Task details: If a line in the listing below includes the string "will", pull it out.

────────────────────────────────────────

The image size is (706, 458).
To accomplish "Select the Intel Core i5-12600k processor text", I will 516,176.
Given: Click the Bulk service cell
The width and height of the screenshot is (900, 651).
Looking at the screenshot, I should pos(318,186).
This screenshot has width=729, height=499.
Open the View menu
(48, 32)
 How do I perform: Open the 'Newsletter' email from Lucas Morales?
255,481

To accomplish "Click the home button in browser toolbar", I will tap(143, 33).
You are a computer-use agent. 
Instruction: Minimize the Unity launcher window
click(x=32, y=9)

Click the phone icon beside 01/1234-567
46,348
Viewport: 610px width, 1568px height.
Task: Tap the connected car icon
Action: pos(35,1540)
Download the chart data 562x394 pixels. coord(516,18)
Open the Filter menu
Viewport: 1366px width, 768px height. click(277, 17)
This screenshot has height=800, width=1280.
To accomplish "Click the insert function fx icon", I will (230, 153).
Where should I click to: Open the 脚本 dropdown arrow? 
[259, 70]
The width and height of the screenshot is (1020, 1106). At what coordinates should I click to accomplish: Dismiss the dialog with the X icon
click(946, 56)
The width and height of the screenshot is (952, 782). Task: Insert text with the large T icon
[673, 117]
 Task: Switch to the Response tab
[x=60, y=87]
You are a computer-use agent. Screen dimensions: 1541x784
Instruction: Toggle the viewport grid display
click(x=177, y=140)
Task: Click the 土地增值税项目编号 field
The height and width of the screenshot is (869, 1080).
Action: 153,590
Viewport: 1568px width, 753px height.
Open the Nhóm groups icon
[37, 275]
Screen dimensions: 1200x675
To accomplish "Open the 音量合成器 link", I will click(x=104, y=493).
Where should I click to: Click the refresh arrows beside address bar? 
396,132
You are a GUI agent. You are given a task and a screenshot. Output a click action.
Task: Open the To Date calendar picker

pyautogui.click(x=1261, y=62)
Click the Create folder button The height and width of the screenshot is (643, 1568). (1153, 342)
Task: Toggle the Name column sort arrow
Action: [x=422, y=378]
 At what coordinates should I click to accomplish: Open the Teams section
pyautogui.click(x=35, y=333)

────────────────────────────────────────

Exercise output:
To accomplish "Select the Intel Core i5-12600k processor text", I will 516,176.
To accomplish "Click the home button in browser toolbar", I will tap(143, 33).
To accomplish "Click the insert function fx icon", I will (230, 153).
To accomplish "Open the 音量合成器 link", I will click(x=104, y=493).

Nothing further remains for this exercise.